When Walker hired Johnson in April 2009, many Walker critics questioned whether Johnson actually cut ties with Wisconsin Club for Growth. Candidate campaigns and independent outside groups are not allowed to coordinate fundraising, messaging or advertising.
After Walker took office in January 2011, Johnson appeared in the media as Club for Growth’s spokesman.
Wisconsin Club for Growth began airing an anti-public employee union TV ad on Feb. 11, 2011; Johnson and his consulting business partner Deb Jordahl appeared as representatives for the group in a Feb. 18, 2011, PolitiFact Wisconsin feature.
In a Feb. 22, 2011, Journal Sentinel article, Johnson is called “a former political strategist for Walker” and promised that the Club for Growth would stay “actively engaged in the budget debate.”
In June 2011, the group filed a complaint against Dane County Judge Maryann Sumi for striking down Walker’s collective bargaining bill; Johnson’s business partner Jordahl spoke on behalf of the organization.
Johnson represented the Club for Growth in PolitiFact Wisconsin features in July, August and September 2011 to defend the group’s opposition to state Rep. Sandy Pasch, a Democrat, then running against Republican state Sen. Alberta Darling in her recall, and to refute former Gov. Tommy Thompson’s claim that the group endorsed him in his run for U.S. Senate.
‘Governor, You’re in Trouble’
In his just-released book, Unintimidated, Walker makes special mention of Johnson in the acknowledgments, writing, “In the political world, R.J. Johnson and I have worked together for more than two decades.
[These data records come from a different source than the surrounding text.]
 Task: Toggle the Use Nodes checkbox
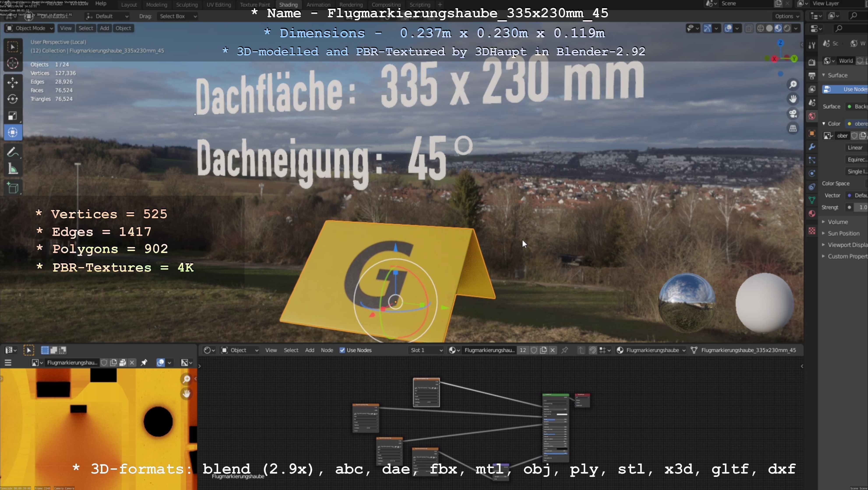pos(342,350)
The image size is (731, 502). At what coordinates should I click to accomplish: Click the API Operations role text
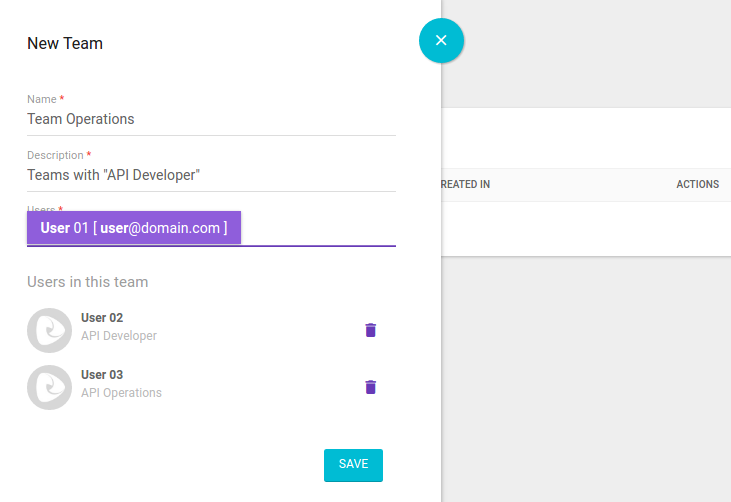click(x=121, y=393)
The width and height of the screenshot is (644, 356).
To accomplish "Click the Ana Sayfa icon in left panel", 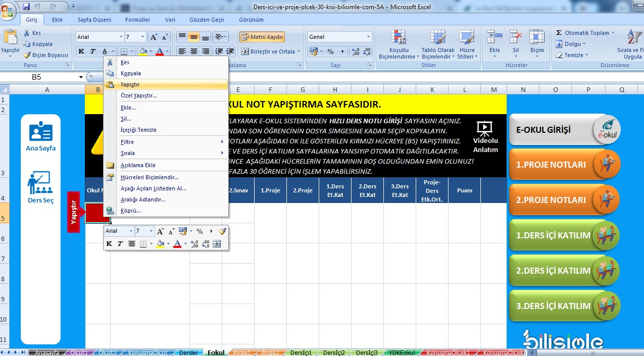I will point(40,131).
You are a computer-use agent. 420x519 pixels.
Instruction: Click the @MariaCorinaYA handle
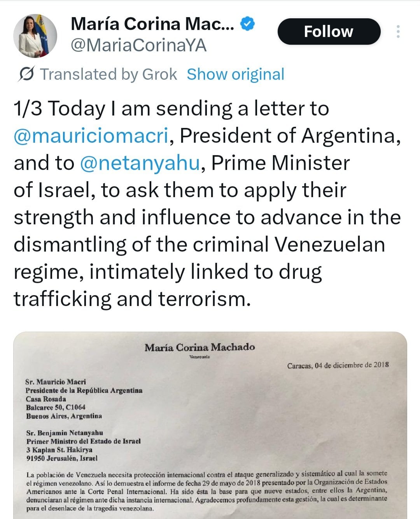click(x=138, y=45)
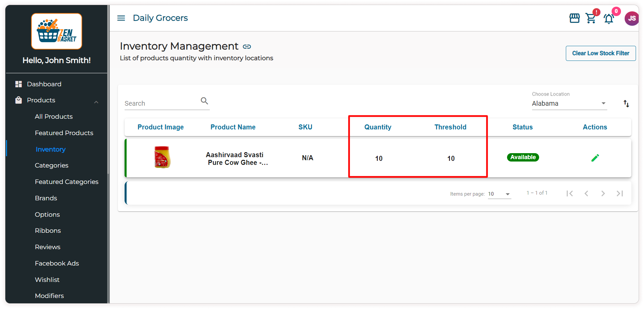Open the notifications bell icon
Screen dimensions: 644x309
pyautogui.click(x=609, y=19)
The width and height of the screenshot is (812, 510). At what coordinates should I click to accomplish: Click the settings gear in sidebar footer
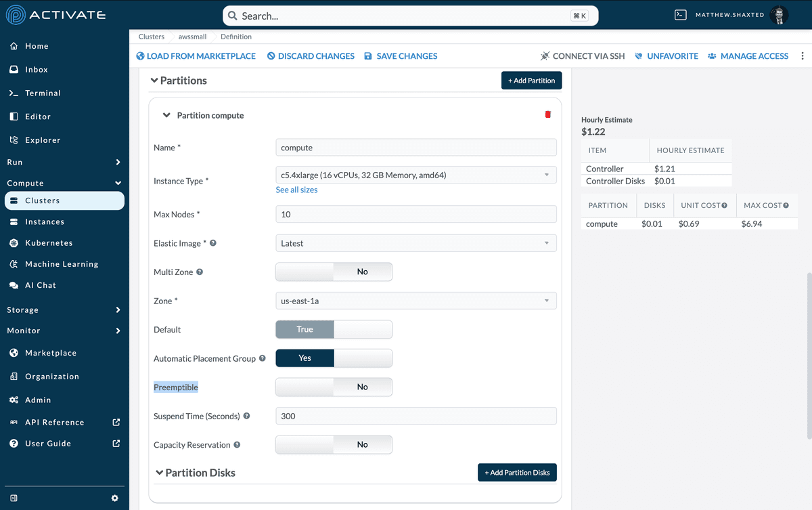[114, 498]

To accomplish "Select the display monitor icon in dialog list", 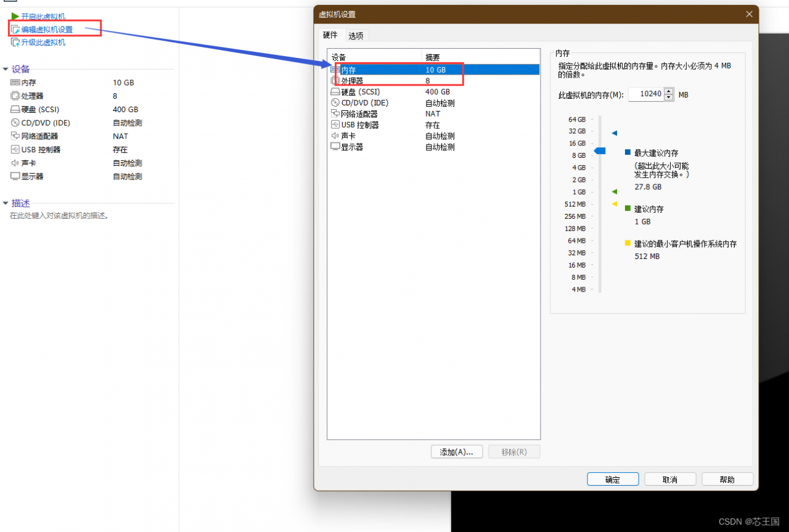I will click(335, 147).
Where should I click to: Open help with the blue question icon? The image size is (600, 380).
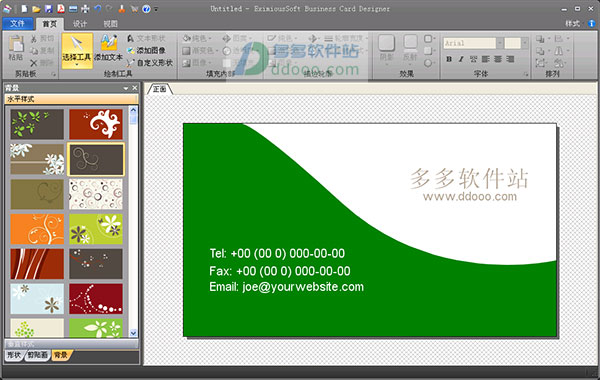(x=146, y=9)
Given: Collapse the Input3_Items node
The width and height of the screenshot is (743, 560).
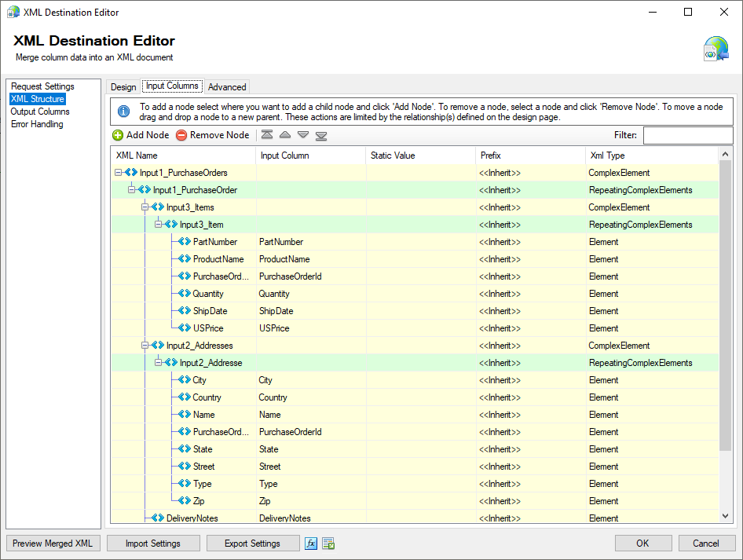Looking at the screenshot, I should pyautogui.click(x=145, y=207).
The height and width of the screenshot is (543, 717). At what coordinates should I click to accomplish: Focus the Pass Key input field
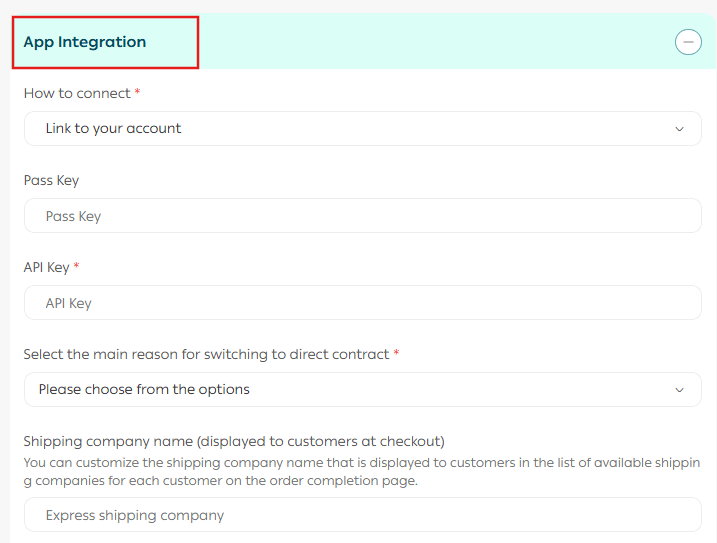pos(362,216)

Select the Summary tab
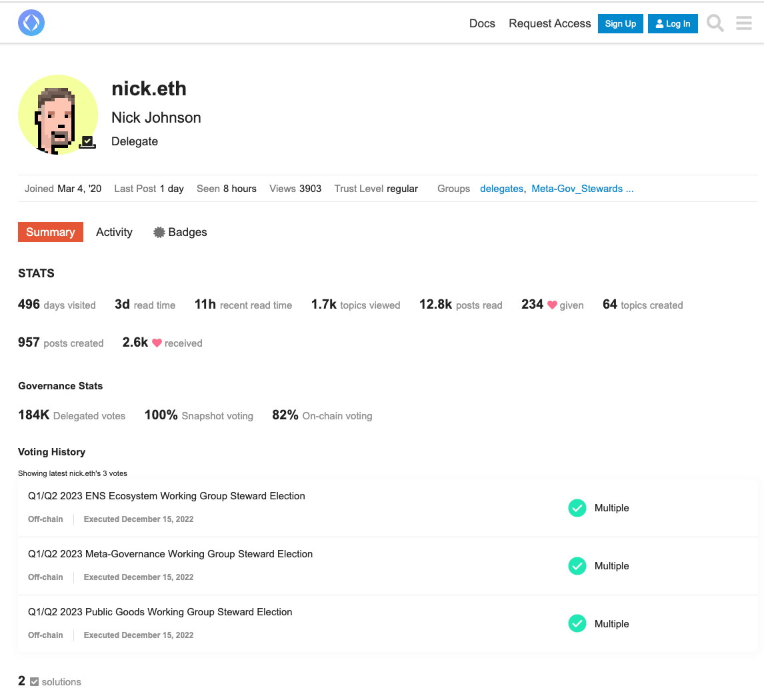click(x=50, y=232)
He and [campaign manager] Keith Gilkes laid out the plan to win our 2010 election and they both have keen political instincts.”
A closer read of Walker’s book reveals that Johnson was advising the new governor at the same time Johnson was defending Club for Growth in the press.
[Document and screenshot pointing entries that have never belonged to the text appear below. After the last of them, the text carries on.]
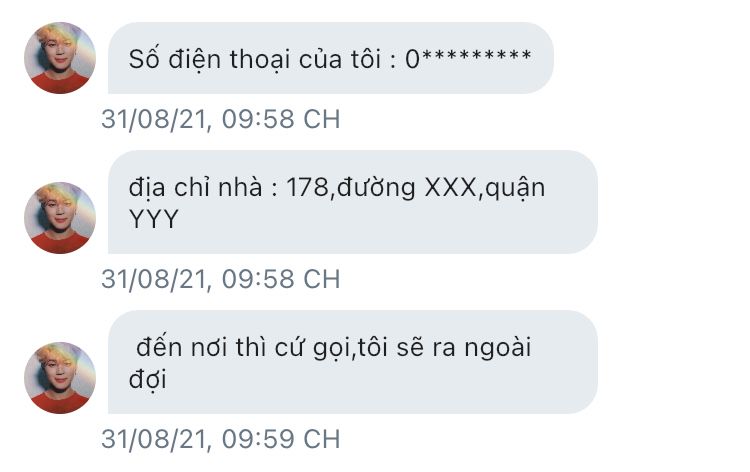Click the timestamp below the address message
750x472 pixels.
pyautogui.click(x=221, y=279)

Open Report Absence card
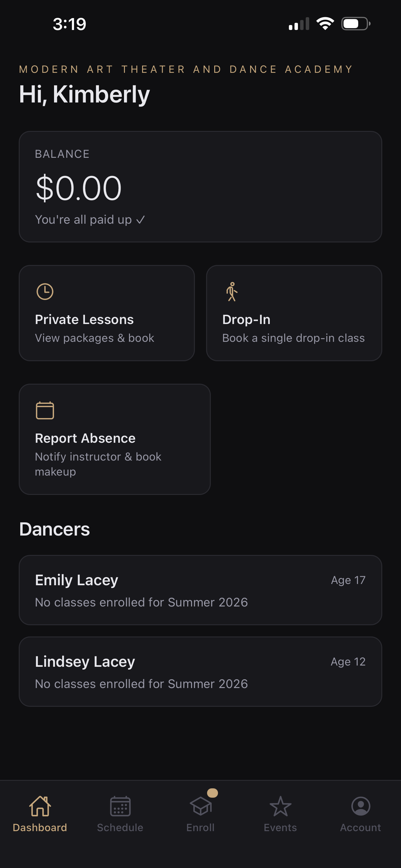coord(115,439)
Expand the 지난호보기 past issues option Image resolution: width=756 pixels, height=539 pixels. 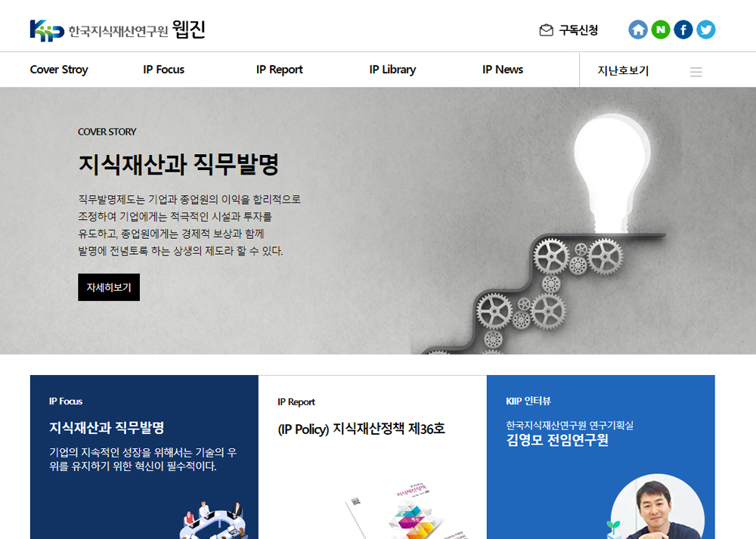[623, 71]
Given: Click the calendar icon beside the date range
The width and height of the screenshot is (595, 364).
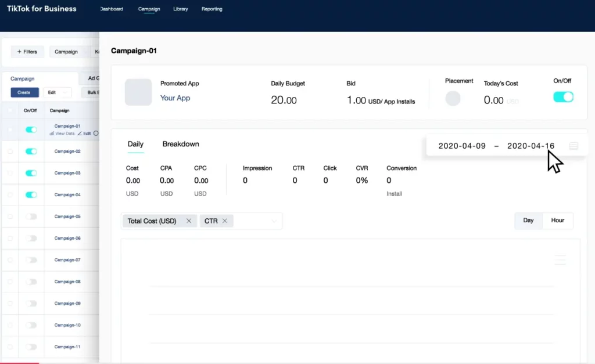Looking at the screenshot, I should pos(574,146).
“Not long after the unions made their announcement [on Feb. 18, 2011], my chief political strategist, R.J. Johnson, took me aside and said, ‘Governor, you’re in trouble,’” Walker wrote in Unintimidated about his dismal poll numbers.
Later, Walker claims that he was getting “killed in the air wars with the unions vastly outspending us in paid advertising. The situation was so bad that my chief political advisor, R.J. Johnson, called the Wisconsin airwaves a ‘no-fly zone’ for us, such was the union saturation.”
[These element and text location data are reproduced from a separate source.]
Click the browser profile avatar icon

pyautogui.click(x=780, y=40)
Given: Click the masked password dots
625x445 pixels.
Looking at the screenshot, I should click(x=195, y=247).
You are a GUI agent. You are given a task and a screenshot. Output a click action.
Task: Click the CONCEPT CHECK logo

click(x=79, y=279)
Although campaign finance statements show that Walker’s payments to Johnson stop in January 2012, Johnson appears in Walker’s book on the night he won his recall in June 2012. It seems that Walker’s wife, Tonette, wouldn’t believe that Walker won the election until Johnson, watching the voting results in Walker’s “war room,” confirmed it.
“She threw her arms around him and sobbed,” Walker wrote. “All the pressure of the past eighteen months came spilling out. Then R.J. started crying, too.”
Just two weeks ago, Tonette Walker appeared on an email invitation from the Johnson-headed nonprofit group the World Orphan Fund, to promote the organization’s Nov. 25 fundraising gala. The gala is headlined by former Arkansas Gov. Mike Huckabee and WTMJ-AM’s Charlie Sykes.
“They are truly doing God’s work and I hope you’re able to help this incredibly worthy cause,” Mrs. Walker wrote in her invitation.